- **GOAL**
Rewrite the data from the line with "Where should I click to: Click the" through the end of the data, replacing "listener" with "handler" and keeping everything else the same.

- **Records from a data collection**
__________________________________________________

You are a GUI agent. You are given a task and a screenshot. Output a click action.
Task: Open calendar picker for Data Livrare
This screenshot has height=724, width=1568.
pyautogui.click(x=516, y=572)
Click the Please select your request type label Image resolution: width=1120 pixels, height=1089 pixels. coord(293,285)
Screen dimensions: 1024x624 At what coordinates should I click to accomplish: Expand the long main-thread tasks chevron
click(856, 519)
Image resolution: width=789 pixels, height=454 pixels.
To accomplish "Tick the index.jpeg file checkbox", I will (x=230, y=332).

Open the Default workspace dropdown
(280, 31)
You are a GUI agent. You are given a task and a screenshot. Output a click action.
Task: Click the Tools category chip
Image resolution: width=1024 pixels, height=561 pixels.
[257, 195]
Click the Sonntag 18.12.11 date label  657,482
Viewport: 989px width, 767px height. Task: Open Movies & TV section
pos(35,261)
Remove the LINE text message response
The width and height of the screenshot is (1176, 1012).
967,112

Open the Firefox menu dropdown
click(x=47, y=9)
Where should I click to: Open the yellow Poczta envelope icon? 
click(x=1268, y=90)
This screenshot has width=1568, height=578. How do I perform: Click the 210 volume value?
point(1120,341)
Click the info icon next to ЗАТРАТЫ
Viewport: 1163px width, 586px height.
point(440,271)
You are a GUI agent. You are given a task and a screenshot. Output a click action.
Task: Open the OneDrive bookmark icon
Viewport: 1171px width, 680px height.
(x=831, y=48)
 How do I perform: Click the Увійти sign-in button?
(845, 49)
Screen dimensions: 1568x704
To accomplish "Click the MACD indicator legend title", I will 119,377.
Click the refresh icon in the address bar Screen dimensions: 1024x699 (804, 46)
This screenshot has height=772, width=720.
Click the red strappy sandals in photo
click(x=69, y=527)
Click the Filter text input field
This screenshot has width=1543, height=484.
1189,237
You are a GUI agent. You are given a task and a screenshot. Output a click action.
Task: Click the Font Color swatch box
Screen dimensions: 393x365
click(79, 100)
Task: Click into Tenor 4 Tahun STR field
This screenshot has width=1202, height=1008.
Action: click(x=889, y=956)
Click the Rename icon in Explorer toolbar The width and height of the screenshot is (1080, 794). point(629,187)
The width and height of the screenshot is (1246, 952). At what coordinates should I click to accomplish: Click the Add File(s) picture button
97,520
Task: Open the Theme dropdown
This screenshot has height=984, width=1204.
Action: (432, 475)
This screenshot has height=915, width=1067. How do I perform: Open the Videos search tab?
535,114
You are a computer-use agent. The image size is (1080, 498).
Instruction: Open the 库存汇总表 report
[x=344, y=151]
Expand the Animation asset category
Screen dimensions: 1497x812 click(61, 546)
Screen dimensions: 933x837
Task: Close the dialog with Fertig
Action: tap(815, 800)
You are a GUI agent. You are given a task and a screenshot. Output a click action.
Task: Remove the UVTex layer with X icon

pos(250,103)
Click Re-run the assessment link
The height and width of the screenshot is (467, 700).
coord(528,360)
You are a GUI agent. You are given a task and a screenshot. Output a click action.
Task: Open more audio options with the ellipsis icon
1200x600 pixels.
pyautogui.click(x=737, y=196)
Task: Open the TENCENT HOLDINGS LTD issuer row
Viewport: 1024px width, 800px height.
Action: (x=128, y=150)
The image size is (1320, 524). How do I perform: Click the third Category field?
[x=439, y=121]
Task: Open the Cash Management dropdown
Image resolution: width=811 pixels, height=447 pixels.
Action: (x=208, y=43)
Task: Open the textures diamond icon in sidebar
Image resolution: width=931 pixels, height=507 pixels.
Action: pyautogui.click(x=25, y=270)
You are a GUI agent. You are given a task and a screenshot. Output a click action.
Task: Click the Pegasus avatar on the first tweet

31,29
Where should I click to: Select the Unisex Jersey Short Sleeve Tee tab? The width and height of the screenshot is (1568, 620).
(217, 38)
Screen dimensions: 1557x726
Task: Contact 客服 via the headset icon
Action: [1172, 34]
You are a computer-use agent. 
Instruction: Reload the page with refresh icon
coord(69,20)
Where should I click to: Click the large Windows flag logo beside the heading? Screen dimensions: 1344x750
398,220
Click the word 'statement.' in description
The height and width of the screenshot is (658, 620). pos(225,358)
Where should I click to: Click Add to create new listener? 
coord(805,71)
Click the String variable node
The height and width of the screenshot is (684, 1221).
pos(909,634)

__________________________________________________

- **FINAL RESULT**
Where should I click to: Click the large Windows flag logo beside the heading? Screen dimensions: 1344x750
398,220
Click the word 'statement.' in description
The height and width of the screenshot is (658, 620). pos(225,358)
Where should I click to: Click Add to create new handler? 
coord(805,71)
Click the String variable node
The height and width of the screenshot is (684, 1221).
pos(909,634)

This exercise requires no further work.